Illness? Candace was neglected as a child. When her mother caught her in a lie, Candace was beaten with a belt every day after school for a month (she was eight at the time). She had criticisms leveled at her nonstop, and any toys she was given were taken from her, for one "good reason" or another. She didn’t get enough to eat. Sometimes she was locked in the house alone, long before she reached her teens.

Unsurprisingly, she escaped home as soon as she was old enough to, only to fall into one abusive relationship after another. At work, she was literally left to carry more of the load than anyone else. It was just as it had always been—until she had the accident that finally shattered her resilience. Her whole life fell apart and, eventually, she was diagnosed with PTSD.

Illness? In the recently published book, Drop the Disorder!, in which contributors challenge the hallowed status given to psychiatric diagnoses, psychologist Lucy Johnstone puts it succinctly: The question that needs answering in such cases is not "What’s wrong with you?" but "What has happened to you?" "How did what happened to you affect you?" "What sense did you make of it?" "What did you have to do to survive?"1

Because of what happened to Candace, she grew up thinking she could never be good enough and that she wasn’t worthy of love and respect, so she had to do three times as much as the next person at work, didn’t deserve the nourishment of good food, and took it as normal to be treated harshly by all in her life. As Johnstone says, such patterns are "organized by meaning, not organized by biology."

This resonates strongly with the questions that human givens therapists are taught to address with every client—and which add another dimension: What is not working in your life? What needs are not being met or are being met in unwittingly unhealthy ways, giving rise to ‘symptoms’? What has been keeping it this way and how can we change it? Effective psychotherapy training gives therapists the information and skills they need to teach clients for positive change to happen, with no need for diagnoses.
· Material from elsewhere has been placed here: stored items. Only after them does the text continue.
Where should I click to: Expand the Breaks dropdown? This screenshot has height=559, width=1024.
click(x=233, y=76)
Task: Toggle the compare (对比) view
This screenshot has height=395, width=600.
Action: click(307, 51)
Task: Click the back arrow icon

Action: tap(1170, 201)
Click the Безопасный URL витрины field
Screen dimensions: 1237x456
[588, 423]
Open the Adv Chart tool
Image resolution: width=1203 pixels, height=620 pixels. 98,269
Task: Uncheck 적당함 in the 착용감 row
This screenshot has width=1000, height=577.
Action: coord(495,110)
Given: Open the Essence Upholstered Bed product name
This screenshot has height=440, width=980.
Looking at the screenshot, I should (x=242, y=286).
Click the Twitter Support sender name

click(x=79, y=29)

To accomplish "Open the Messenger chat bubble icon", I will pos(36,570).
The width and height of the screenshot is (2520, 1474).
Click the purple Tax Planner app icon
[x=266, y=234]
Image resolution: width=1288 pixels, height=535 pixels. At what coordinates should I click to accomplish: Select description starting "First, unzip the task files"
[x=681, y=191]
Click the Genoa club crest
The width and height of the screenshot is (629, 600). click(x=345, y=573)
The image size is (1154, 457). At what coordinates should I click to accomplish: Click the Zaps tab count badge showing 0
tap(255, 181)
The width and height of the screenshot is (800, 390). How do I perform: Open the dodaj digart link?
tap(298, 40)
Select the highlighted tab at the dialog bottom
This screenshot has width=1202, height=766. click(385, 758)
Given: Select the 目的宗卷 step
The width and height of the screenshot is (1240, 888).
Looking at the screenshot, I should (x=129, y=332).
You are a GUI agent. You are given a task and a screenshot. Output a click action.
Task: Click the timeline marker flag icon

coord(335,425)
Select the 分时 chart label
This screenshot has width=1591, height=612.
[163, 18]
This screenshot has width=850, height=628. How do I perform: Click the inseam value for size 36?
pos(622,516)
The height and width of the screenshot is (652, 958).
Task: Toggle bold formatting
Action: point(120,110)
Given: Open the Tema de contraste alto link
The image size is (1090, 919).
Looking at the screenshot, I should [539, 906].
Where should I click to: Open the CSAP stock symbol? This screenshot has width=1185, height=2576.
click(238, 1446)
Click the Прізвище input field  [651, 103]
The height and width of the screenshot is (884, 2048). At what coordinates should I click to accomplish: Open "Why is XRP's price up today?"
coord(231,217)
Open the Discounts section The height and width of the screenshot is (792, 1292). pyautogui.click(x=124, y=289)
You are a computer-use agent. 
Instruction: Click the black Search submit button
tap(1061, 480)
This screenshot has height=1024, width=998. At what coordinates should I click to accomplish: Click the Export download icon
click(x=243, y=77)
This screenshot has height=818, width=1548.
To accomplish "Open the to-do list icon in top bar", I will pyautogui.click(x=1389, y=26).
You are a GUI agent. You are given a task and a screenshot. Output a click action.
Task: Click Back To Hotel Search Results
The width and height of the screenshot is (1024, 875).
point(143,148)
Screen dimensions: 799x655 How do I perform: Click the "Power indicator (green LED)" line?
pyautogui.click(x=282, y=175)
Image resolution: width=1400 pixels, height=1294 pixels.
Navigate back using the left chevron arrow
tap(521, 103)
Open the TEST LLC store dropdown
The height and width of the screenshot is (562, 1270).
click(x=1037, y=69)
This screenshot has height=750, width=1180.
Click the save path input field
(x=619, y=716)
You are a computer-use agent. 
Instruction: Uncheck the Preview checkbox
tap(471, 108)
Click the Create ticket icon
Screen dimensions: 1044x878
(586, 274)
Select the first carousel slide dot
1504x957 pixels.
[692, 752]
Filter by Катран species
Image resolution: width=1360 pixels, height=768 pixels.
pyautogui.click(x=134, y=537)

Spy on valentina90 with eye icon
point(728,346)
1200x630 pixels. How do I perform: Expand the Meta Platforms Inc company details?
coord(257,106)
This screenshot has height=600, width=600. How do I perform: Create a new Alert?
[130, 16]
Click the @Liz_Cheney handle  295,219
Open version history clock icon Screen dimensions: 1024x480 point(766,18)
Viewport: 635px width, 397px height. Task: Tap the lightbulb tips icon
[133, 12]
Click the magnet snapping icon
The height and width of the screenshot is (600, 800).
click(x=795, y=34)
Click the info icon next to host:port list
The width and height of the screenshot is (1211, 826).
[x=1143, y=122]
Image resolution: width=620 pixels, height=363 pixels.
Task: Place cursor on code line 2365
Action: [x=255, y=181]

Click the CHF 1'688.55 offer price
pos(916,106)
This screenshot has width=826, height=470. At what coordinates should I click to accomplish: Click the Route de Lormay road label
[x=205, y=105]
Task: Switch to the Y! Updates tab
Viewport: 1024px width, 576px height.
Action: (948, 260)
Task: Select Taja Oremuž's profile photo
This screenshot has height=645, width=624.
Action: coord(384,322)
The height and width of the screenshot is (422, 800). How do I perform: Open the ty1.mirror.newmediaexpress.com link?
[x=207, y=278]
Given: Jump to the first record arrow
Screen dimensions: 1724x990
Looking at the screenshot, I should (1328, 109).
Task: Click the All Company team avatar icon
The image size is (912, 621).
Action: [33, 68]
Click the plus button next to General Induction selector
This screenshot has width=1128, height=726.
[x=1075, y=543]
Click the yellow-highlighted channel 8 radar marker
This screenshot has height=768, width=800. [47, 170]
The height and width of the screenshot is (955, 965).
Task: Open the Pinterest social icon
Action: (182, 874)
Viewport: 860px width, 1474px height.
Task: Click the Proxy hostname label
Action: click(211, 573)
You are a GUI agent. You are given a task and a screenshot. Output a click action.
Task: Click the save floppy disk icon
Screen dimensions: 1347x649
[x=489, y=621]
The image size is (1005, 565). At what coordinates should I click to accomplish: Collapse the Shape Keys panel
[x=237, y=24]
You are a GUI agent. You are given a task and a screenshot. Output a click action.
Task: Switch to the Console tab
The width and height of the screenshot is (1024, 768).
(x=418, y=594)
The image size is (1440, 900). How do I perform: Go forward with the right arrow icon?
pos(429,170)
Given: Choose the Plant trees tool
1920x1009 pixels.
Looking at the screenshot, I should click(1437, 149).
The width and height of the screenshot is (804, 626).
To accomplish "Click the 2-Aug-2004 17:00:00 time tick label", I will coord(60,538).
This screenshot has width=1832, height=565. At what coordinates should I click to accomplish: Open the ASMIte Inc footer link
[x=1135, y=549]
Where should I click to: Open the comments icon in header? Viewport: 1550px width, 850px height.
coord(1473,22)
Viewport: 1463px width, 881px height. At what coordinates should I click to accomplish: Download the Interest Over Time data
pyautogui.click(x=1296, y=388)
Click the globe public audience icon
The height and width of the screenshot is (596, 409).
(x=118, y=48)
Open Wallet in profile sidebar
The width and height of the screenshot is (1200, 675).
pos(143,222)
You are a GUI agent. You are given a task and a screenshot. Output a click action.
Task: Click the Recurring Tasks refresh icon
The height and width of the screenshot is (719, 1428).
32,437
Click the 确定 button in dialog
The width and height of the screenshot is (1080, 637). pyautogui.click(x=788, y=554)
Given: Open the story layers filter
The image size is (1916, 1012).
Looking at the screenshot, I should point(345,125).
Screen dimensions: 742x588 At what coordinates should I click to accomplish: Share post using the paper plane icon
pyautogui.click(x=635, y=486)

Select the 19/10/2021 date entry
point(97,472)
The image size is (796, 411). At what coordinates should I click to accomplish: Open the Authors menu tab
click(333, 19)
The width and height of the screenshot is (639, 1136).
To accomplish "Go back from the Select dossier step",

In the December issue of Human Givens Journal, therapist Pamela Woodford describes being presented with a thick file in which previous agencies had suggested a range of suggested diagnoses for the new young client she was yet to meet—a withdrawn 15-year-old, so far threatened with labels of autism, bipolar disorder, and depression, and feeling terrible about herself.

Though the thick file sat on the desk, Pamela refused even to open it, informing the girl of that fact, and instead concentrated on the person in front of her. After listening, Pamela said, "What I see and hear is that you are a creative free spirit and you are quite shy, which free spirits often are. I see a young girl who doesn’t yet know how she can express her beautiful personality and gentle nature." And the light, at last, came into that young girl’s eyes.2

Diagnoses are exclusive rather than inclusive—and they skate over the awkward bits. I had one client diagnosed as having paranoid schizophrenia without the paranoia. Another asked me anxiously if I thought he had attention deficit disorder (ADD). "Do you think you have ADD?" I asked.

This 40-year-old man anxiously reeled off some examples of not being focused enough or able to concentrate, and I reminded him of the many times he had previously described where clearly he had focused and concentrated intently. It took him by surprise, and we ended up looking at why he sometimes found it hard to stay focused and finding ways to manage that. I think he went away with something a lot more useful than an acronym.

Diagnoses reflect outcomes; they don’t identify causes.

References

1) Watson, J (ed) (2019). Drop the Disorder! Challenging the culture of psychiatric diagnosis. PCCS Books, Monmouth.

2) Woodford, P (2019). Top tips for counselling in secondary education. Human Givens Journal, 26, 2, 16–21.